MAHMOOD FAZAL: The inspector ordered Tammi to destroy the salami still on her property.

TAMMI JONAS: And I said, you know, like this is a pig and a half worth of meat. So yeah, she made me I kind of I climbed the ladder and pulled the salamis down one by one and Stewart put them into a tub, and then she put what she called condemnation ink. It’s this bright blue poison. And on all of them, we said, you know, can we take them into our house? Could we feed them to our dogs? No, she wouldn’t even let us feed them to the dogs. Like she insisted that we throw them in the thing and that she destroyed them. That was pretty horrendous.

MAHMOOD FAZAL: For a small scale producer whose business was built on principles of sustainability… It felt like an incredible waste.

TAMMI JONAS: our whole life is about growing animals properly and taking their lives for nourishment for people. We never signed up to throw things away. We’re the opposite here. Everything is recycled, you know, all nutrient is captured and used in the system. And by putting poison on that meat in particular, we couldn’t even keep it as some form of nutrients like it now had to go to a rendering plant.

MAHMOOD FAZAL: Tammi says the inspector left her with a final word.

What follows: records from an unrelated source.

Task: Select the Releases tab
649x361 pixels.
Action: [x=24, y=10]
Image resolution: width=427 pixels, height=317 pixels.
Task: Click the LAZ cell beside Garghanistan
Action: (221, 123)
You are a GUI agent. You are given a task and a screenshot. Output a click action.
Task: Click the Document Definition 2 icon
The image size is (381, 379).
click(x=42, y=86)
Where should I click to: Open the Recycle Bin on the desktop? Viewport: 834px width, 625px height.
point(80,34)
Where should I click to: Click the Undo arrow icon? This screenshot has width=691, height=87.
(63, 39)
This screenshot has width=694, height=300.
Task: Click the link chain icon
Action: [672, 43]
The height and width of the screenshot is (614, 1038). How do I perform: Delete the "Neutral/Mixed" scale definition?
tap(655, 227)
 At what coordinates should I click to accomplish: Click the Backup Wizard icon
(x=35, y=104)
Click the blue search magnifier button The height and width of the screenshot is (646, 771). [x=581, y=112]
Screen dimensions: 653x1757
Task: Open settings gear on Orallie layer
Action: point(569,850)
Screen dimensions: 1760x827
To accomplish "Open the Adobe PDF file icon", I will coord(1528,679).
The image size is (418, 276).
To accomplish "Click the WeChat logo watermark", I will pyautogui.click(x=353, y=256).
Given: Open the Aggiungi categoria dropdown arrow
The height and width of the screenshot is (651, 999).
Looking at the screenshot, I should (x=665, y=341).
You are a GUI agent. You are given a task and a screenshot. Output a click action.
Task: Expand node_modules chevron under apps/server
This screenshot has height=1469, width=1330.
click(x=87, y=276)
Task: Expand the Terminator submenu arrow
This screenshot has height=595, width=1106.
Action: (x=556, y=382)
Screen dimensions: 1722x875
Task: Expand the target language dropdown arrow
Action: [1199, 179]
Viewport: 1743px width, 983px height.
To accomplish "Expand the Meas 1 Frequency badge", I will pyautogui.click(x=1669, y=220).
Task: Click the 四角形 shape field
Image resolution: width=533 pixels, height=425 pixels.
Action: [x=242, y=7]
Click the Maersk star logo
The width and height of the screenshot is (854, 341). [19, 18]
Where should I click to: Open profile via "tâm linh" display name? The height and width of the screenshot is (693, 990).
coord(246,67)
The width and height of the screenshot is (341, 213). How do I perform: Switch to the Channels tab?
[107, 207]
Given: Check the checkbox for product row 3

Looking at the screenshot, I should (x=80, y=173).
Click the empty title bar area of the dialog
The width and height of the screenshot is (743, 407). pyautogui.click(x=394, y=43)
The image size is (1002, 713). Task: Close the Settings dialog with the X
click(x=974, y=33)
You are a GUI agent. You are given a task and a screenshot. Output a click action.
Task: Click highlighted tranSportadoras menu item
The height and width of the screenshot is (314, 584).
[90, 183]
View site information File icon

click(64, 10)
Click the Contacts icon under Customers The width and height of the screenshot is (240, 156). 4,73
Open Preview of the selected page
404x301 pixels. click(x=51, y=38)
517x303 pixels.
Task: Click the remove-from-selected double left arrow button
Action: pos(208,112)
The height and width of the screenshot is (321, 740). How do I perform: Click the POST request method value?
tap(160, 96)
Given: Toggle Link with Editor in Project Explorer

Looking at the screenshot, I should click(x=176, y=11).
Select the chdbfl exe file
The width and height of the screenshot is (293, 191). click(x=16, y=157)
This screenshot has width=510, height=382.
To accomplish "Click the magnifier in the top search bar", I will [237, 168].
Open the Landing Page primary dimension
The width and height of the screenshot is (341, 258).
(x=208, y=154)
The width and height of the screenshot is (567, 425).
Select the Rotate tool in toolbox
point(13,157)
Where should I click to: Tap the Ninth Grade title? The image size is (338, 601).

TAMMI JONAS: the inspector on that day when they came and destroyed all the salamis said There’s somebody in the industry who doesn’t like you. And we were like, what? Little old us? We just started what’s not to like.

MAHMOOD FAZAL: Tammi can’t be sure who the inspector was talking about… or why they might have it in for her and her business.

Tammi says she understands why people producing meat need to adhere to a set of established standards.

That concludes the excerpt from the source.